Return the following data word for word, keeping every line unchanged.

### Input material
-- BEGIN --

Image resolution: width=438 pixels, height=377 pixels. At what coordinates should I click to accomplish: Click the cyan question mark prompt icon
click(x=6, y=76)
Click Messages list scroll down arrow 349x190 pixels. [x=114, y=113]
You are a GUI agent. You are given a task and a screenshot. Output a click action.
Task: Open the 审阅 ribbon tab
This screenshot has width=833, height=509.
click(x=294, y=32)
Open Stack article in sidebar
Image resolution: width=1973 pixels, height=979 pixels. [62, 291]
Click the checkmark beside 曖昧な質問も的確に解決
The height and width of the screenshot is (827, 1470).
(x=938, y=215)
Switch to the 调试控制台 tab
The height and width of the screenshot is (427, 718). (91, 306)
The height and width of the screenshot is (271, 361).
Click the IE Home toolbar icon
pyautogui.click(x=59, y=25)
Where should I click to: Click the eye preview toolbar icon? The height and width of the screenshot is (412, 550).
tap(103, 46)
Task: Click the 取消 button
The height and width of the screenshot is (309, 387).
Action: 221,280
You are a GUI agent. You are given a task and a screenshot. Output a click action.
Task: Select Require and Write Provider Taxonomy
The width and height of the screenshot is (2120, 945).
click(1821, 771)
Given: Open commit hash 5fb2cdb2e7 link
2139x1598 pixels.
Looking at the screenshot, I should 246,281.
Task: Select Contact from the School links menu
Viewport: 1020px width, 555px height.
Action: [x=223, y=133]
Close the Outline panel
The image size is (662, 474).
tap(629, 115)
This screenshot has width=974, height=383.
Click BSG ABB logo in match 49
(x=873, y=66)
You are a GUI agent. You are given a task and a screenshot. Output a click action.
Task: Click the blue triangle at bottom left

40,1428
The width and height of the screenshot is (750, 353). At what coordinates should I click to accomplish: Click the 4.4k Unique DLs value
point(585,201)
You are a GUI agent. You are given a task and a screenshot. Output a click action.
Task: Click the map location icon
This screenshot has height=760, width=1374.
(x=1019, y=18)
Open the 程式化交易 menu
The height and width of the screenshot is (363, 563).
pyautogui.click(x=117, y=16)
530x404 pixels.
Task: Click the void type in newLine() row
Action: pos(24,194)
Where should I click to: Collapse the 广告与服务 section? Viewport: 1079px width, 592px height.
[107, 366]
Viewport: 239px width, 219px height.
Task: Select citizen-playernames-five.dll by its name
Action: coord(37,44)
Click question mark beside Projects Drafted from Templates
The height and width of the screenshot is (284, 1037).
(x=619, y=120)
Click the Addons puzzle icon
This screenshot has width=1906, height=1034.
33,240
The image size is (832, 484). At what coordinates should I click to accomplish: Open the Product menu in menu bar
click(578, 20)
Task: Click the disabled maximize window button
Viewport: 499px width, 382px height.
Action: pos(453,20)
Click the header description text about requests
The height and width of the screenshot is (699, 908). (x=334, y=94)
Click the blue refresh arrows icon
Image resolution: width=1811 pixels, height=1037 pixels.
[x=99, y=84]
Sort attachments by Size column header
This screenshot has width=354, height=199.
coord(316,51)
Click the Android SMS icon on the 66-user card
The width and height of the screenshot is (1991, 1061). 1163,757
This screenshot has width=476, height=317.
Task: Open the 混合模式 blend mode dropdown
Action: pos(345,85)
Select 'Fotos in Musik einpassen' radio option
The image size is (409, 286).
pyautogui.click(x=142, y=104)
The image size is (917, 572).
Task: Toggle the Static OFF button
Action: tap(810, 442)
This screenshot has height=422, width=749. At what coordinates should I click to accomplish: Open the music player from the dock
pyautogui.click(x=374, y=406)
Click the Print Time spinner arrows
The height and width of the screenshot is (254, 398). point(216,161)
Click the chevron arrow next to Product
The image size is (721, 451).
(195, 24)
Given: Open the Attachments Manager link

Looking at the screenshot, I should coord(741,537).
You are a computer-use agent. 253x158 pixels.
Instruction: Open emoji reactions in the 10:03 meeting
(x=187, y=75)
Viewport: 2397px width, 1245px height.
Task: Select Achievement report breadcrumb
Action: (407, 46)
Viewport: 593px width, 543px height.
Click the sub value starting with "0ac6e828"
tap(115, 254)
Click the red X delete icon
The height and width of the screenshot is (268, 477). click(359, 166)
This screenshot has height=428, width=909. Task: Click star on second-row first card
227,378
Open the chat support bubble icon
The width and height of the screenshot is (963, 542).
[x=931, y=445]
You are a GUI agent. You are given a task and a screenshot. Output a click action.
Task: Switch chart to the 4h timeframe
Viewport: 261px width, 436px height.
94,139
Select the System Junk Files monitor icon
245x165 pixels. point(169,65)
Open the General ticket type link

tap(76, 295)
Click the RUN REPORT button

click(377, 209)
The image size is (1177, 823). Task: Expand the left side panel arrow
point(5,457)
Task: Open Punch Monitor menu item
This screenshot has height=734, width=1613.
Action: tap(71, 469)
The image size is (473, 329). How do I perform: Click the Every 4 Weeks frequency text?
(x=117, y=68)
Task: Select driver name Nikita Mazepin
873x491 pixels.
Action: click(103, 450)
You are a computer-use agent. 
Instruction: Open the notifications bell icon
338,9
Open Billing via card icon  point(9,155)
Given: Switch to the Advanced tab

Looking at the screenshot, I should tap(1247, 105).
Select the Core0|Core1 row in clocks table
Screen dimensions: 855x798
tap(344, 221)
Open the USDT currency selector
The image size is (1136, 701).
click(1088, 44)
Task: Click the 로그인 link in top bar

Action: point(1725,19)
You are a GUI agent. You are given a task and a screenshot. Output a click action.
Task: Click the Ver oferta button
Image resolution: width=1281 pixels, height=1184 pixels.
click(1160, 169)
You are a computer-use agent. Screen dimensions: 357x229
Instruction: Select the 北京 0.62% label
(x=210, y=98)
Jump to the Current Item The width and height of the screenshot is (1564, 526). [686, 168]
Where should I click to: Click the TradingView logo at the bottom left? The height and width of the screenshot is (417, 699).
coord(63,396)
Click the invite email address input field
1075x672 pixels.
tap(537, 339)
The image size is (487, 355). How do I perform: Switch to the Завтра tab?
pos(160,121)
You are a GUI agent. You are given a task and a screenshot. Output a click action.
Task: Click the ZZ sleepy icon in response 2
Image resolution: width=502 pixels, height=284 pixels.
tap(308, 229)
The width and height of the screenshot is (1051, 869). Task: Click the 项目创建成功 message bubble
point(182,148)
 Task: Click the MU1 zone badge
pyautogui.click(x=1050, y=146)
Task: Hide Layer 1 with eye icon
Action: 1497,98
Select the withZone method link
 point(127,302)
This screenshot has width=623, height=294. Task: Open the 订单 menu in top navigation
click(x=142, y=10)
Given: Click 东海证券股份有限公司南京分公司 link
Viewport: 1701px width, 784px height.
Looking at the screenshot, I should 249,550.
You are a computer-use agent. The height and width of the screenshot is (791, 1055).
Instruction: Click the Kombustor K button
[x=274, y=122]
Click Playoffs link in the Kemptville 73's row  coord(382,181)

-- END --

### Response to the task
Image resolution: width=438 pixels, height=377 pixels. At what coordinates should I click to accomplish: Click the cyan question mark prompt icon
click(x=6, y=76)
Click Messages list scroll down arrow 349x190 pixels. [x=114, y=113]
You are a GUI agent. You are given a task and a screenshot. Output a click action.
Task: Open the 审阅 ribbon tab
This screenshot has width=833, height=509.
click(x=294, y=32)
Open Stack article in sidebar
Image resolution: width=1973 pixels, height=979 pixels. [62, 291]
Click the checkmark beside 曖昧な質問も的確に解決
The height and width of the screenshot is (827, 1470).
(x=938, y=215)
Switch to the 调试控制台 tab
The height and width of the screenshot is (427, 718). (91, 306)
The height and width of the screenshot is (271, 361).
Click the IE Home toolbar icon
pyautogui.click(x=59, y=25)
Where should I click to: Click the eye preview toolbar icon? The height and width of the screenshot is (412, 550).
tap(103, 46)
Task: Click the 取消 button
The height and width of the screenshot is (309, 387).
Action: 221,280
You are a GUI agent. You are given a task and a screenshot. Output a click action.
Task: Select Require and Write Provider Taxonomy
The width and height of the screenshot is (2120, 945).
click(1821, 771)
Given: Open commit hash 5fb2cdb2e7 link
2139x1598 pixels.
Looking at the screenshot, I should 246,281.
Task: Select Contact from the School links menu
Viewport: 1020px width, 555px height.
Action: [x=223, y=133]
Close the Outline panel
The image size is (662, 474).
tap(629, 115)
This screenshot has width=974, height=383.
Click BSG ABB logo in match 49
(x=873, y=66)
You are a GUI agent. You are given a task and a screenshot. Output a click action.
Task: Click the blue triangle at bottom left

40,1428
The width and height of the screenshot is (750, 353). At what coordinates should I click to accomplish: Click the 4.4k Unique DLs value
point(585,201)
You are a GUI agent. You are given a task and a screenshot. Output a click action.
Task: Click the map location icon
This screenshot has height=760, width=1374.
(x=1019, y=18)
Open the 程式化交易 menu
The height and width of the screenshot is (363, 563).
pyautogui.click(x=117, y=16)
530x404 pixels.
Task: Click the void type in newLine() row
Action: pos(24,194)
Where should I click to: Collapse the 广告与服务 section? Viewport: 1079px width, 592px height.
[107, 366]
Viewport: 239px width, 219px height.
Task: Select citizen-playernames-five.dll by its name
Action: coord(37,44)
Click question mark beside Projects Drafted from Templates
The height and width of the screenshot is (284, 1037).
(x=619, y=120)
Click the Addons puzzle icon
This screenshot has width=1906, height=1034.
33,240
The image size is (832, 484). At what coordinates should I click to accomplish: Open the Product menu in menu bar
click(578, 20)
Task: Click the disabled maximize window button
Viewport: 499px width, 382px height.
Action: pos(453,20)
Click the header description text about requests
The height and width of the screenshot is (699, 908). (x=334, y=94)
Click the blue refresh arrows icon
Image resolution: width=1811 pixels, height=1037 pixels.
[x=99, y=84]
Sort attachments by Size column header
This screenshot has width=354, height=199.
coord(316,51)
Click the Android SMS icon on the 66-user card
The width and height of the screenshot is (1991, 1061). 1163,757
This screenshot has width=476, height=317.
Task: Open the 混合模式 blend mode dropdown
Action: pos(345,85)
Select 'Fotos in Musik einpassen' radio option
The image size is (409, 286).
pyautogui.click(x=142, y=104)
The image size is (917, 572).
Task: Toggle the Static OFF button
Action: tap(810, 442)
This screenshot has height=422, width=749. At what coordinates should I click to accomplish: Open the music player from the dock
pyautogui.click(x=374, y=406)
Click the Print Time spinner arrows
The height and width of the screenshot is (254, 398). point(216,161)
Click the chevron arrow next to Product
The image size is (721, 451).
(195, 24)
Given: Open the Attachments Manager link

Looking at the screenshot, I should coord(741,537).
You are a computer-use agent. 253x158 pixels.
Instruction: Open emoji reactions in the 10:03 meeting
(x=187, y=75)
Viewport: 2397px width, 1245px height.
Task: Select Achievement report breadcrumb
Action: (407, 46)
Viewport: 593px width, 543px height.
Click the sub value starting with "0ac6e828"
tap(115, 254)
Click the red X delete icon
The height and width of the screenshot is (268, 477). click(359, 166)
This screenshot has height=428, width=909. Task: Click star on second-row first card
227,378
Open the chat support bubble icon
The width and height of the screenshot is (963, 542).
[x=931, y=445]
You are a GUI agent. You are given a task and a screenshot. Output a click action.
Task: Switch chart to the 4h timeframe
Viewport: 261px width, 436px height.
94,139
Select the System Junk Files monitor icon
245x165 pixels. point(169,65)
Open the General ticket type link

tap(76, 295)
Click the RUN REPORT button

click(377, 209)
The image size is (1177, 823). Task: Expand the left side panel arrow
point(5,457)
Task: Open Punch Monitor menu item
This screenshot has height=734, width=1613.
Action: tap(71, 469)
The image size is (473, 329). How do I perform: Click the Every 4 Weeks frequency text?
(x=117, y=68)
Task: Select driver name Nikita Mazepin
873x491 pixels.
Action: click(103, 450)
You are a computer-use agent. 
Instruction: Open the notifications bell icon
338,9
Open Billing via card icon  point(9,155)
Given: Switch to the Advanced tab

Looking at the screenshot, I should tap(1247, 105).
Select the Core0|Core1 row in clocks table
Screen dimensions: 855x798
tap(344, 221)
Open the USDT currency selector
The image size is (1136, 701).
click(1088, 44)
Task: Click the 로그인 link in top bar

Action: point(1725,19)
You are a GUI agent. You are given a task and a screenshot. Output a click action.
Task: Click the Ver oferta button
Image resolution: width=1281 pixels, height=1184 pixels.
click(1160, 169)
You are a computer-use agent. Screen dimensions: 357x229
Instruction: Select the 北京 0.62% label
(x=210, y=98)
Jump to the Current Item The width and height of the screenshot is (1564, 526). [686, 168]
Where should I click to: Click the TradingView logo at the bottom left? The height and width of the screenshot is (417, 699).
coord(63,396)
Click the invite email address input field
1075x672 pixels.
tap(537, 339)
The image size is (487, 355). How do I perform: Switch to the Завтра tab?
pos(160,121)
You are a GUI agent. You are given a task and a screenshot. Output a click action.
Task: Click the ZZ sleepy icon in response 2
Image resolution: width=502 pixels, height=284 pixels.
tap(308, 229)
The width and height of the screenshot is (1051, 869). Task: Click the 项目创建成功 message bubble
point(182,148)
 Task: Click the MU1 zone badge
pyautogui.click(x=1050, y=146)
Task: Hide Layer 1 with eye icon
Action: 1497,98
Select the withZone method link
 point(127,302)
This screenshot has width=623, height=294. Task: Open the 订单 menu in top navigation
click(x=142, y=10)
Given: Click 东海证券股份有限公司南京分公司 link
Viewport: 1701px width, 784px height.
Looking at the screenshot, I should 249,550.
You are a computer-use agent. The height and width of the screenshot is (791, 1055).
Instruction: Click the Kombustor K button
[x=274, y=122]
Click Playoffs link in the Kemptville 73's row  coord(382,181)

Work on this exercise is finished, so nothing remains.